> [REQUIRED WORK]: Would you carry on the account of the rain-soaked camping trip below, picking up right after its last sentence?

╭─ PAGE EXTRACT

I was digging through a cabinet, looking for the first aid kit containing the  Benedryl when I heard a pop and my daughter crying out that the TV went off: and right in the middle of her favorite movie……which she’d watched six-thousand times.  At just about that time, I began to feel as if I was being subjected to the Chinese Water Torture.  Drops of water were coming down on my head at an alarming rate and, as I later learned, on top of the TV, too……which shorted out (eating Shelby’s favorite tape in the process).  Water was pouring down on the beds, the counter top, the floor…..you get the picture.  The canvas on that camper was about as water repellent as cheese cloth.

But, if you spent just a month in my shoes, you’d learn quickly to always look for a silver lining.  You know it’ll never come, but you look for it nonetheless.  It’s what keeps me out of Happy Acres.  Determined to save the day, I went out and pulled the plug to insure the whole thing didn’t short out, dug the umbrellas out of the truck and took my soggy band of stoic campers to see the American Indian exhibit……..which was closed for renovations.

╰─
╭─ PROVIDED MATERIAL

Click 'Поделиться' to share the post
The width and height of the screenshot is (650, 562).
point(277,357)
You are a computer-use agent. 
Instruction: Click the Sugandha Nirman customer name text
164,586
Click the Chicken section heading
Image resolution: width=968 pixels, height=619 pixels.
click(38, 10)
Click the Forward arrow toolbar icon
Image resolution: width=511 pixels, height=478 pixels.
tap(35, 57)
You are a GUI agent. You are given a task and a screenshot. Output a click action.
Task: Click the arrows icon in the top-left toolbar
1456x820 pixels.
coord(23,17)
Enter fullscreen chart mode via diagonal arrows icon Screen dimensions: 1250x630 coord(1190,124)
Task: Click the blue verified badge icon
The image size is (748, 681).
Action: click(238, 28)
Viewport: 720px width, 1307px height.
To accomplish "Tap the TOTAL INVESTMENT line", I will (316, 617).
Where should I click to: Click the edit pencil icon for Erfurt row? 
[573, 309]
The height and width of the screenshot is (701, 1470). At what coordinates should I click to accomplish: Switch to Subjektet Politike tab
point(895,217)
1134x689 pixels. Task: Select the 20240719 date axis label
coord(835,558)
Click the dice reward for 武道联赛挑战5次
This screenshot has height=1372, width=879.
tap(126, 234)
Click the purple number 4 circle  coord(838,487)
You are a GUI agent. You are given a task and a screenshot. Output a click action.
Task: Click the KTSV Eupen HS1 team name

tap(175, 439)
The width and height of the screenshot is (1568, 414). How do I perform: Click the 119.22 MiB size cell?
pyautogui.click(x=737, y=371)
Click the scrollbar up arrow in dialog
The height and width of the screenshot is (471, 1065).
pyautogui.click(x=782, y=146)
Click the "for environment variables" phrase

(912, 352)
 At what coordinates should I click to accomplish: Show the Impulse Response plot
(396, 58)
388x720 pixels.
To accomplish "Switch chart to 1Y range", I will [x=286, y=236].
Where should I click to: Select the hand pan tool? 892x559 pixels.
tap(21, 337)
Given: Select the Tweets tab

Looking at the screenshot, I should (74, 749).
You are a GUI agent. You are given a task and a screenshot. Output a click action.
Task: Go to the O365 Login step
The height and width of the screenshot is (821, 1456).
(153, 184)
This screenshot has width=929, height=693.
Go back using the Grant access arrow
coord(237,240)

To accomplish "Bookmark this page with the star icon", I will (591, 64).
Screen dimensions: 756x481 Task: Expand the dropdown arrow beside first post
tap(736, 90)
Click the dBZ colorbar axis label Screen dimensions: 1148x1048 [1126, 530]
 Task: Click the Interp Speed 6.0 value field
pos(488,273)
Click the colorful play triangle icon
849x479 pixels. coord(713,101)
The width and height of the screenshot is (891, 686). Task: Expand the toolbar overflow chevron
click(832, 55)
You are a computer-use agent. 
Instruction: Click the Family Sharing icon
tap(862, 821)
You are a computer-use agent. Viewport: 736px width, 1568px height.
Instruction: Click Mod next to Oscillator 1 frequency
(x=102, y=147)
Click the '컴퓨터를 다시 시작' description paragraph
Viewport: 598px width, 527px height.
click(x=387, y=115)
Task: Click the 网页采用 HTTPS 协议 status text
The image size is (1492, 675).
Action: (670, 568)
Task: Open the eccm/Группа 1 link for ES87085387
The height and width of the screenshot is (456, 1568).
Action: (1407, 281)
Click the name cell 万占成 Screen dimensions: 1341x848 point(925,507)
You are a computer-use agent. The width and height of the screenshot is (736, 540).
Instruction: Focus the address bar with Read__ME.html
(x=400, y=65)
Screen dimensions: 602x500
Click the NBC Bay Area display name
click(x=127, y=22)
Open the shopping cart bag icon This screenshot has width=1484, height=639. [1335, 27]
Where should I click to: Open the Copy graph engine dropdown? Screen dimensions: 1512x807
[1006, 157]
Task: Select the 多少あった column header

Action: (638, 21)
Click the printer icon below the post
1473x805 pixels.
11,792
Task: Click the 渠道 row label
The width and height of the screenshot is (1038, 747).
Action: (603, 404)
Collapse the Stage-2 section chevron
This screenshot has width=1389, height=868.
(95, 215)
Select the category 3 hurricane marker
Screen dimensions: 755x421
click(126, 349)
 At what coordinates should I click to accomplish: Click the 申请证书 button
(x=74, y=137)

╰─

> [ANSWER SECTION]:
We went back to the camper to regroup and see what we could salvage, hoping that the rain would pass quickly as most Florida showers do, when we realized, rather shockingly, that when I backed the camper into our site, I’d parked directly over a very active, angry, fire ant mound; the inhabitants of which were now occupying the inside of the camper, en mass…….and they were pissed!

A winner never quits and a quitter never wins.  Head hung in defeat, (it should be obvious by now that I’m definitely not a winner: at least not in the literal sense) I loaded the family into the truck while I, now soaked to the bone, collapsed the camper and prepared for our trip home.  I could have used Moses at about that time to part the angry sea because it was high tide inside the camper and, even collapsed, water was pouring out from under the half-doors.

In an attempt to mount the trailer tongue on the hitch ball, I realized that the jaw wasn’t opening and the two refused to mesh.  In the interrum, the deluge had reached a point where I was considering building an ark.  The wind decided to join the parade and, in some places (namely right where I stood) it was actually raining up.  We’re talking serious rain here.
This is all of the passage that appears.